Análise

Ordem para redobrar cuidados

Combate ao facilitismo na semana da Páscoa é tão vital como vacinar

Por muito que nos custe, a pandemia é para levar a sério enquanto durar. Daí que não seja aceitável qualquer tentativa de facilitismo, mesmo que patrocinada por autoridades de saúde e dos bons costumes.
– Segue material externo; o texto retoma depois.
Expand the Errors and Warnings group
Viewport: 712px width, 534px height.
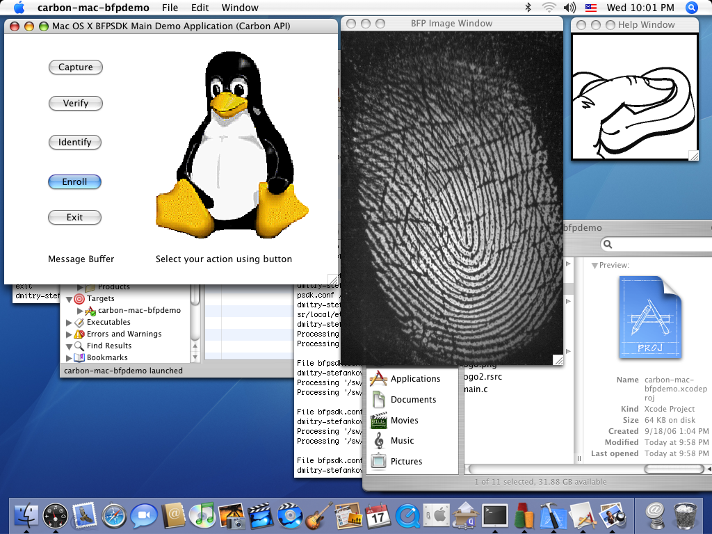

Louva-se por isso quem surge, de diferentes formas, a recomendar prudência acrescida numa fase em que os números baixam e transmissibilidade resiste.

Se é certo que o mau tempo é cúmplice do recato e doseador de excessos, o apelo vital ao respeito pelas normas em vigor terá de recorrer, se for necessário, aos mecanismos que massajam o ego e envaidecem as hostes.

Miguel Albuquerque tem tentado zelar pela auto-estima colectiva, ao confidenciar por diversas vezes que, neste ano pandémico e nos momentos críticos, os madeirenses tiveram “um comportamento exemplar". Um posicionamento que mantém para estes dias pascais, não permitindo qualquer alteração ao recolher obrigatório apesar de conceder a tolerância de ponto, que mesmo sendo tradicional era dispensável.

Embora seja sempre perigoso generalizar, dado que há excepções, o reconhecimento público fica-lhe bem e é justo, mesmo que não banalize a exigência permanente.

Se fomos exemplares é porque percebemos a dimensão da tragédia para a qual, por muita gabarolice que tenha sido exibida e enfatizada, ninguém estava preparado na plenitude.

Se fomos exemplares devemos à percepção que não raras vezes estávamos entregues a nós próprios, e por tal, importava ter cautelas acrescidas e responsabilidades impiedosas, evitando que o natural instinto de sobrevivência deixasse os mais frágeis para trás.

Se fomos exemplares é porque prezamos a vida, preferindo aguentar a dor, adiar a consulta e até ousar mandar esperar a morte anunciada do que reclamar contra quem não tinha mãos a medir ou culpar inocentes.

Se fomos exemplares é porque deixamos trabalhar quem sabe, sobretudo os incansáveis profissionais de saúde, confrontados com limitações inacreditáveis e inconcebíveis, mas mesmo assim sempre disponíveis para garantir a dignidade humana a qualquer momento.

Se fomos exemplares é porque não deixamos de trabalhar, mesmo que muitas vezes de forma sofrida, sem sucesso ou rendimentos, mesmo que obrigados a ficar em casa, a manter a distância e a deixar enfraquecer a economia.

Se fomos exemplares é porque temos a noção do ridículo e recusamos a contradição, observando regras e denunciando infracções, aprendendo a lição em vez de honrar a tradição, relativizando aproveitamentos circunstanciais da superação da desgraça que alguns usaram em benefício próprio.

Se fomos exemplares é porque pensamos no que nos dizem, de forma insistente.

De pouco servirá o Presidente da República pedir “sensatez” que obriga a empenho redobrado na próxima semana, esforço que “pode valer muito tempo ganho no Verão, no Outono, na vida das pessoas, no emprego, nos salários” se, num ápice, for posto a circular o indiscreto desejo de arejar em grupo à boleia da tolerância decretada, à imagem e semelhança dos que se baldam para os bons exemplos ou à conta da vontade em matar saudades.

Estamos todos fartos e cansados de rotinas que atrofiam a mente e nos fazem crescer para os lados, dos ódios que o distanciamento forçado não corrige a tempo e horas e das ausências que nos tiram a alegria de viver. Contudo, importa não prevaricar nesta quadra de recolhimento, tanto no espaço público, como nas unidades de alojamento e diversão local.

Se for caso disso, perdoem-nos as notícias, os explicadores e os conselhos sobre como evitar o vírus que, pelos vistos, os sábios do burgo não apreciam, pois julgam não ter mais nada para aprender. Aliás, gabam-se que só foram infectados por mero acaso, viram morrer um familiar mais velho porque não havia nada a fazer e como na sua tribo tudo é óbvio, há coisas que nem com desenho.